Les pièces étaient spacieuses, une grande fenêtre occupait tout un côté environ 10 pieds (3 m) au-dessus du sol et de l’autre côté, à la même hauteur, un balcon que l’on atteignait par une échelle avançait de 7 ou 8 pieds (2 à 2,5 m), et servait de chambre à coucher pour l’occupant célibataire.
Will-Hicok Low, A Chronicle of Friendships 1873-1900, Charles Scribner’s Sons, New York, 1908, p. 3-4.
Cette adresse fut si étroitement associée aux artistes américains et anglo-saxons, qu’ils se décrivèrent eux-mêmes comme membres du cercle The Eighty-One – 81, boulevard du Montparnasse. Constitué de l’Américains Will-Hicok Low, de l’Anglais Henry Enfield, de l’Irlandais Frank O’Meara et des cousins écossais Robert Alan Mowbray Stevenson et Robert Louis Stevenson, The Eighty-One fut l’initiateur des étés passés à Grez-sur-Loing en 1876-1877 (3). Dans les années qui suivirent, une nouvelle génération d’Anglo-saxons, à laquelle appartient les frères Birge et Alexander Harrison, complétée d’artistes scandinaves ancrèrent le style de Grez (4). Grâce aux travaux d’Alexandra Herlitz, la connaissance des artistes américains et nordiques ne fait plus aucun doute.

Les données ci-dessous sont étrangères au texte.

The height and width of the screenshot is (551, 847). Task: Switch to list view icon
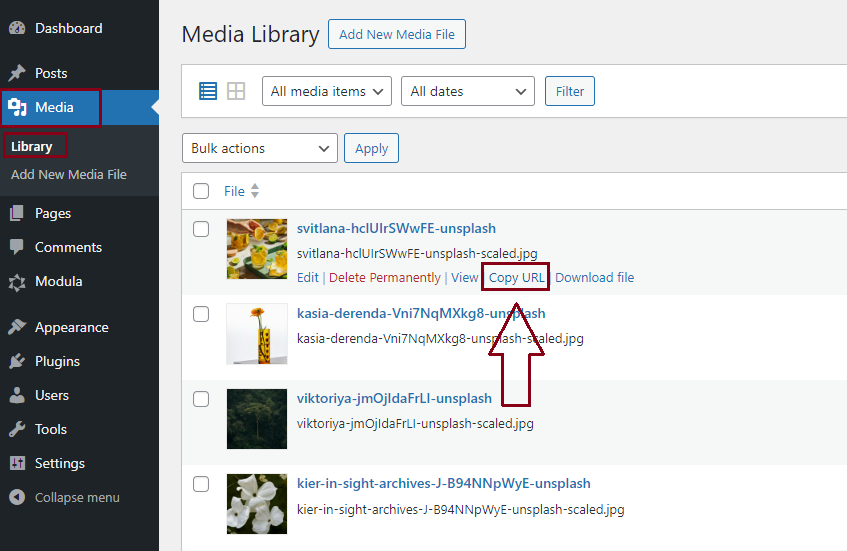click(x=208, y=91)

Même s’il eut connaissance de Grez-sur-Loing par ses nombreux amis scandinaves, Albert Edelfelt n’y fut pas associé, et le style développé par les peintres de l’Ecole de Grez n’a pas été retenu comme ayant pu avoir d’incidence sur sa peinture. Néanmoins, l’intérêt qu’il apporta aux reflets sur l’eau dans ses peintures de bord de mer de 1884-1885 mérite d’être relevé.
Suite au succès de ses deux premiers essais d’enfants jouant au bord de l’eau, Edelfelt reprit le sujet l’été suivant avec un plus grand nombre de figures dans Samedi soir à Hammars.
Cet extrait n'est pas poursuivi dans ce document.